Your company is medium sized, so you might look to transfer internally. Speak to human resources about this, or scout positions among your peers.
You can also try to fix this situation. Standard advice is to log everything and then approach human resources to talk to your manager and resolve this. The idea here is that they are a neutral third party who can settle this according to company protocol.
It may work. It may also backfire if your boss is the kind who thinks that talking to HR is sneaking or tattling. You know your company culture, so you can tell if this is a good approach.
If you go that route and it doesn't work, you have two options: explore a hostile work environment claim, and/or leave.
You can simply quit. Yes, the job market is lousy but all you need is one job, right? So you can write up your CV and start talking to headhunters. Believe me, companies are always out looking for someone who has experience!
What I've said so far is all standard safe advice. I would add this: you seem to have liked your boss in the past. So, if you want to give this man one more chance, you can take the straightforward route and talk to him.
Note: this only works if he's a reasonable human being. If he's not, then it's probably not worth it. You know him, so you decide.
If you do talk to him in an open manner, you need to do some prep.
First, put yourself into your boss' space. As the economy sucks, my bet is that the company is having cash flow trouble. I'm guessing your boss's boss is hammering at him. So your boss then turns around and yells at you. It's unprofessional but very common.
I also bet that your boss doesn't even realise that he's pushing you too far. You've been taking it without protest, and now his bad manners have become a habit. To fix this you have to let him know he has to change his ways, but you should be circumspect and remind him that you're part of his team, and that he can lean on you - without the shouting!
For your prep, write down your work tasks for the last month, and tick off what you've done. If you've done extra work, make a note of that.
On a separate piece of paper, write down the last three times he yelled at you. Don't be too long about it, just note the day, time and a single sentence about the occasion.

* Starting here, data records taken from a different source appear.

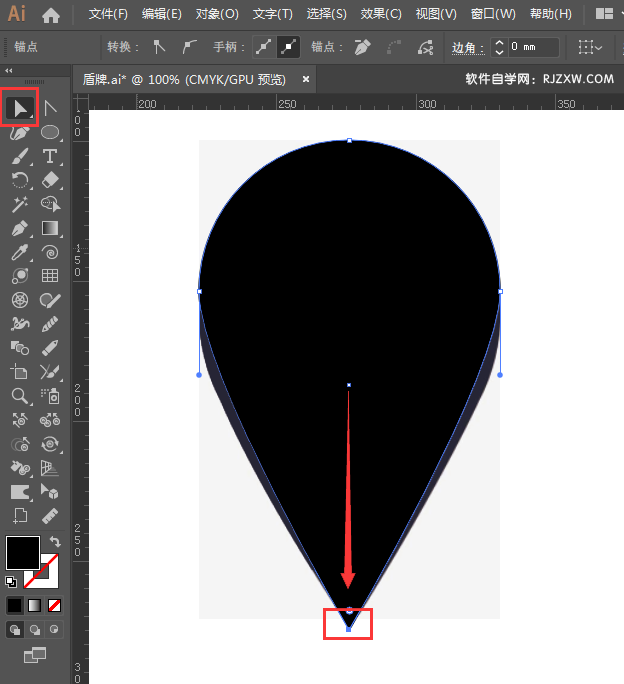This screenshot has width=624, height=684.
Task: Select the Rotate tool
Action: [x=19, y=180]
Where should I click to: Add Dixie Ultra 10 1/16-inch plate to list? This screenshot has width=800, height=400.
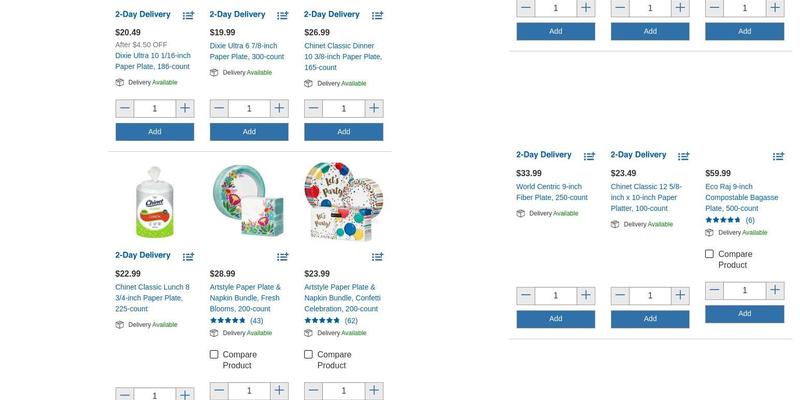[188, 16]
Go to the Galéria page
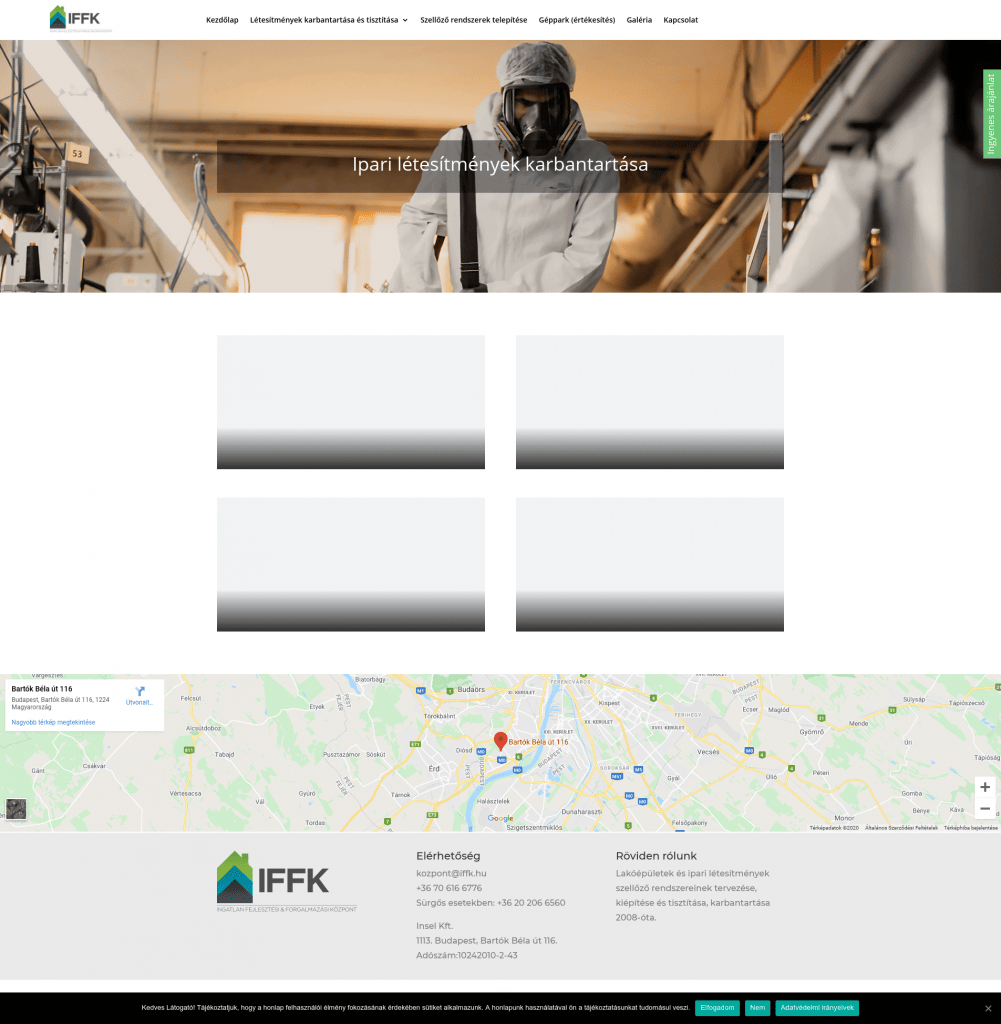1001x1024 pixels. 639,19
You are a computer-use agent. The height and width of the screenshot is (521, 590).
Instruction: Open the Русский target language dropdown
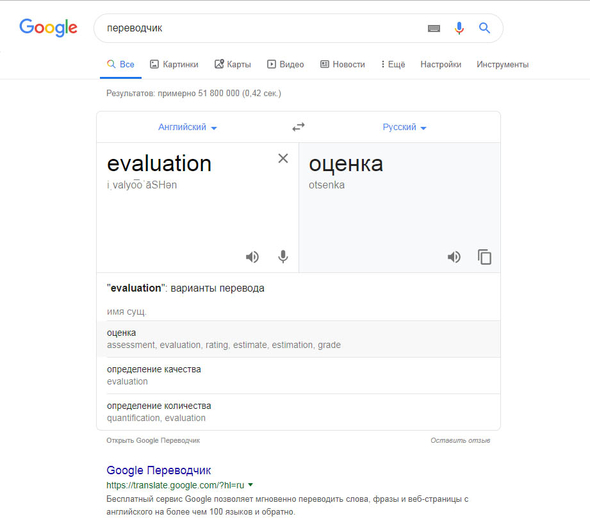[404, 127]
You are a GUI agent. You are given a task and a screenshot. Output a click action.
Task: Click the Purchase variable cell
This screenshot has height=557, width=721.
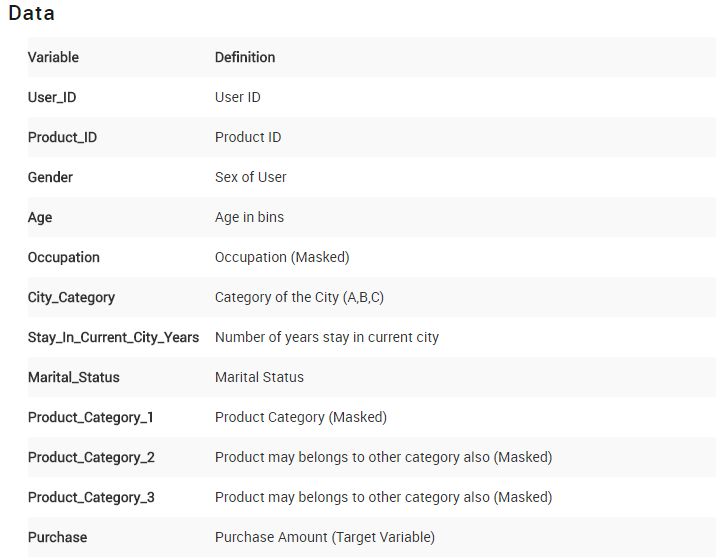[57, 537]
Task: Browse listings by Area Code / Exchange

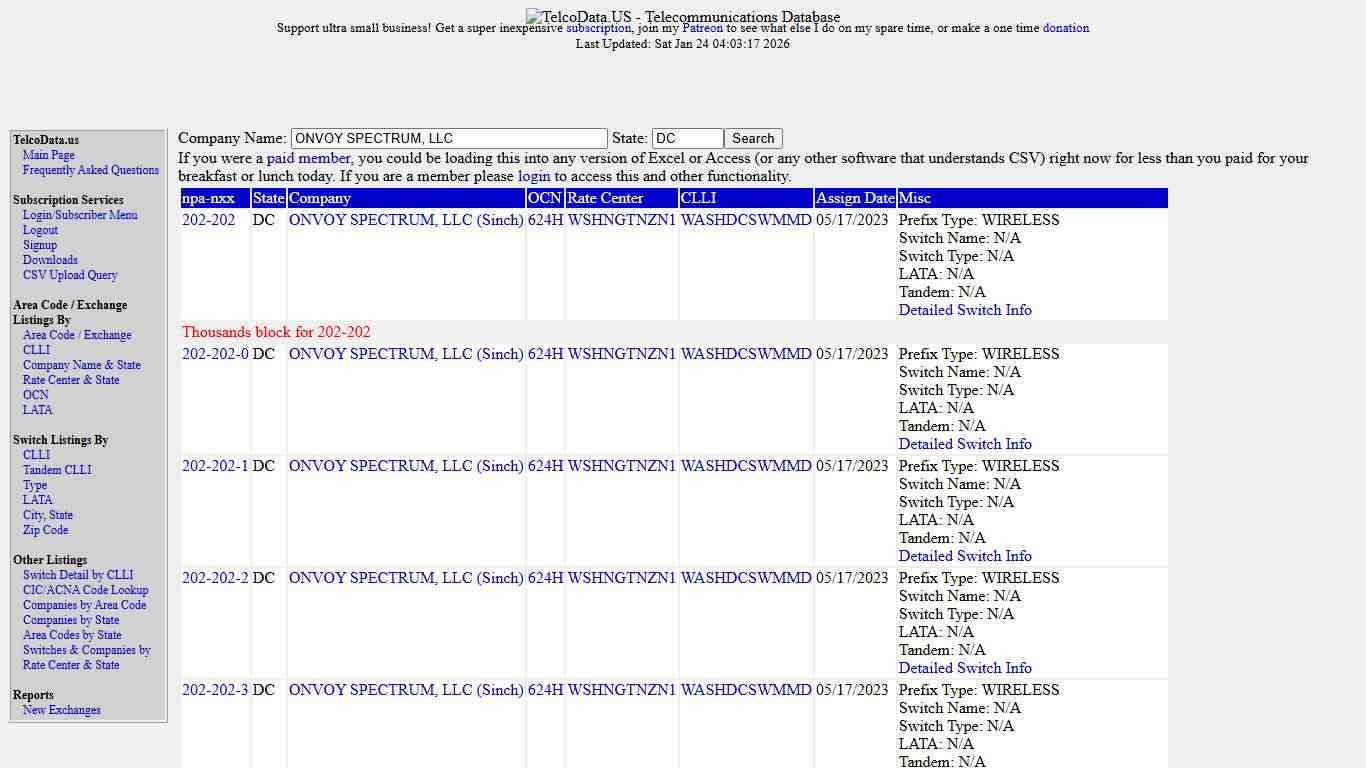Action: click(76, 335)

Now you need to go and talk to him. Pick a time when he's calm, and when you can reasonably go straight home or out afterwards. So just before lunch or just before the end of the day.
Take the note of the work you've done, but leave the note about the shouting on your desk.
I'm a straightforward person so I'd get straight to the point with something like this:
"Boss, I've been working for you for four years now. It's been interesting and fulfilling but recently I've been feeling unhappy. I looked at my KPIs and my work sheet, and I think I'm doing my job but I feel I can't do anything right anymore."
If it opens a dialogue, as it should, show him your work sheet. Ask, "Is there anything else I can do? I know jobs aren't static so if there's something different I should be doing, please tell me." Then negotiate what he wants you to do.
He should know that he's been a prat for asking you to work late, but you should remind him that you start at 8AM and a 12 hour working day is unreasonable.
State the problem. "Boss, I work for you Monday to Friday from X till Y. I do have a private life and a family. I had to work X extra hours on Wednesday and Thursday last week, which meant I didn't see my kids."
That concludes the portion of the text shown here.